TASK STATEMENT:
Your copy should hold only the lines from the one containing "Screen dimensions: 440x500" through the final line of the entries, exactly as written, with no pictures.

Saved data entries:
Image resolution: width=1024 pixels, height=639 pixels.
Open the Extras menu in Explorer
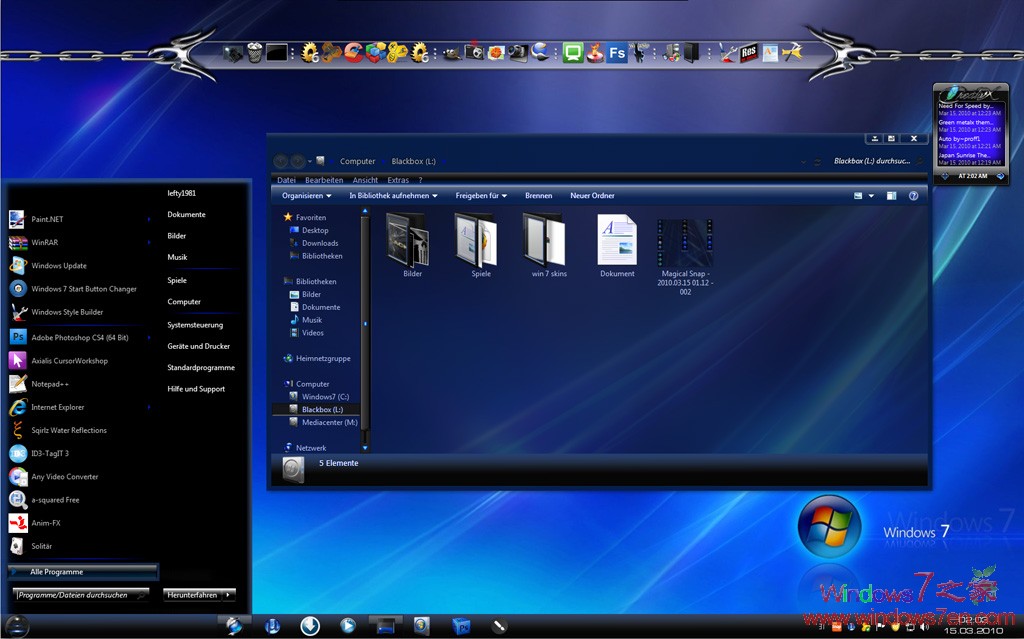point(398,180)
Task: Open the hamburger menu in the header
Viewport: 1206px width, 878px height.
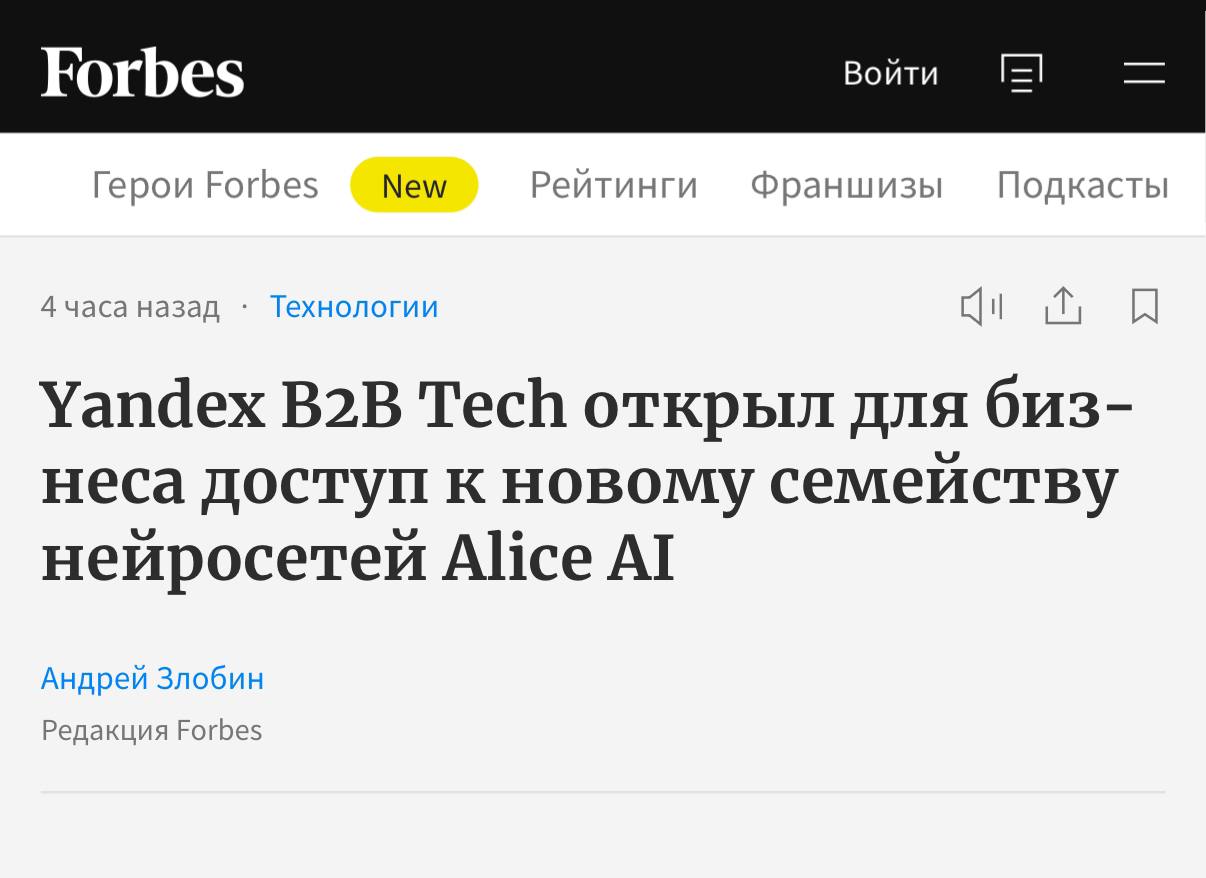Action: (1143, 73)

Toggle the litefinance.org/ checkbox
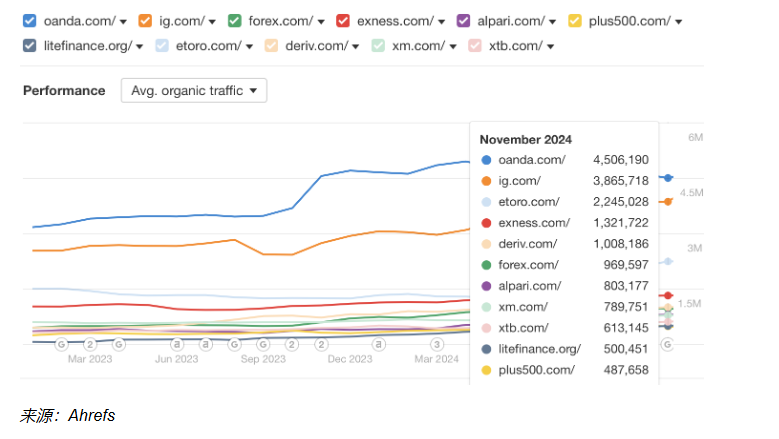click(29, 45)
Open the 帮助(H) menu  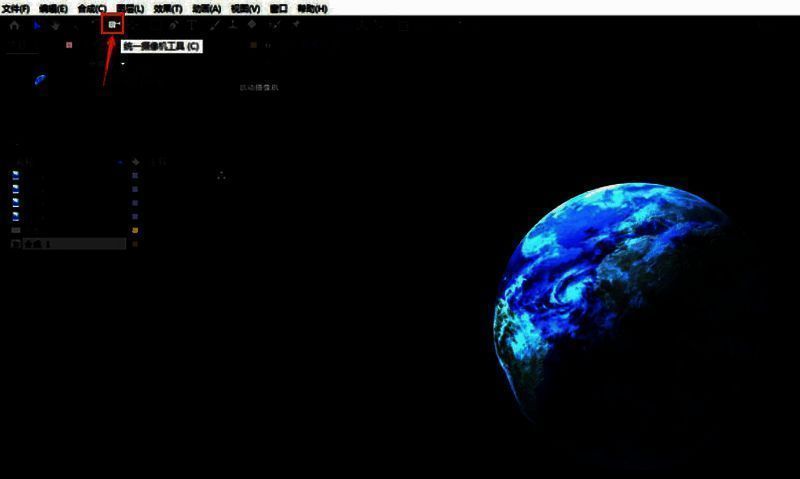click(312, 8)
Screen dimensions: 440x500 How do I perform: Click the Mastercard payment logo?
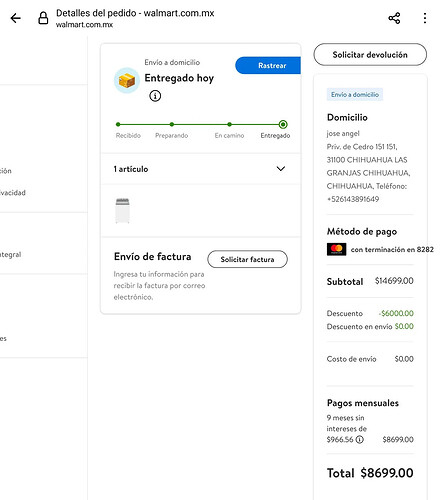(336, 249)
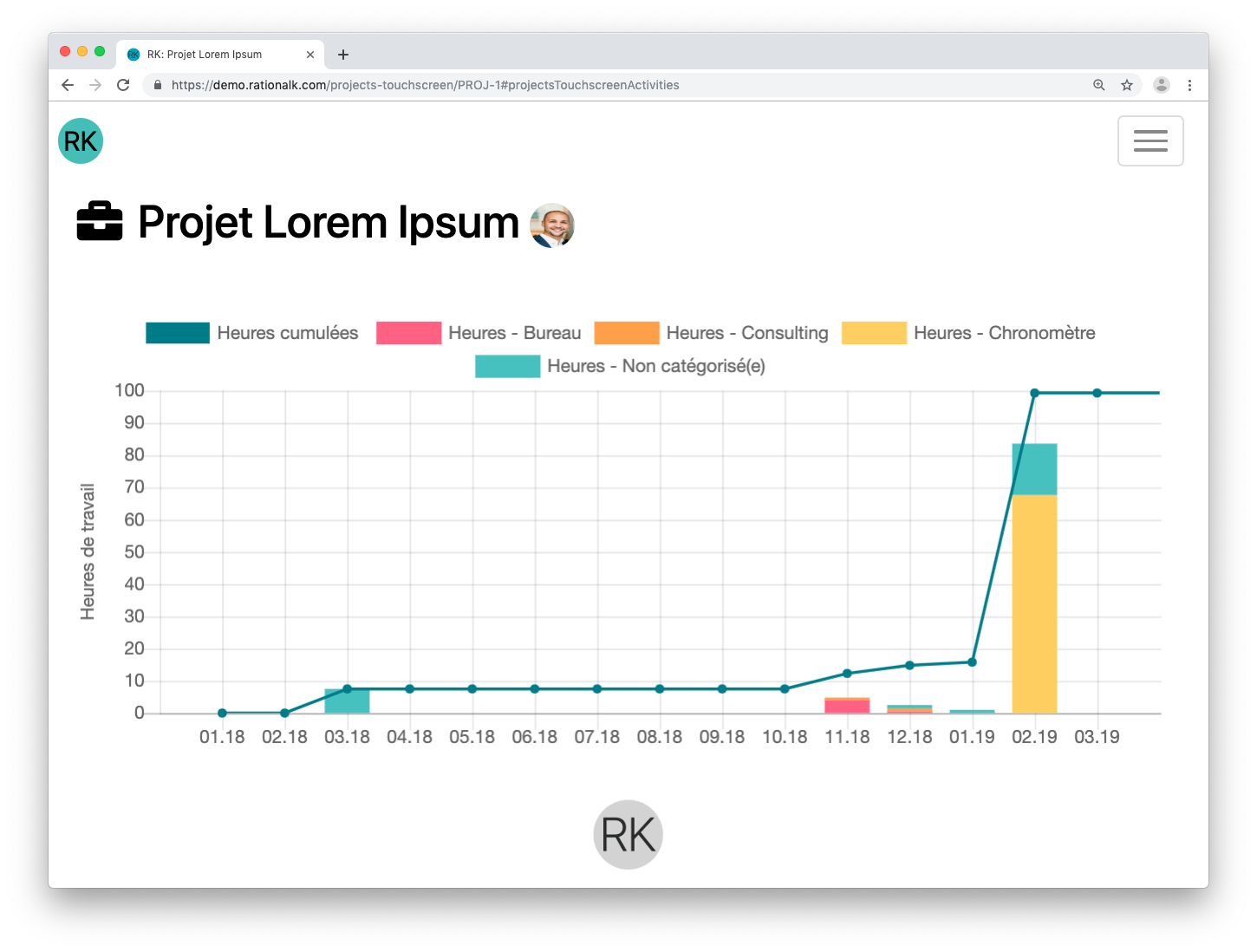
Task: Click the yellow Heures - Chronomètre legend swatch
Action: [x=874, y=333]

TASK ANSWER:
Screen dimensions: 440x500 How do I perform: Click the Mastercard payment logo?
(336, 249)
Task: Click the yellow Heures - Chronomètre legend swatch
Action: [x=874, y=333]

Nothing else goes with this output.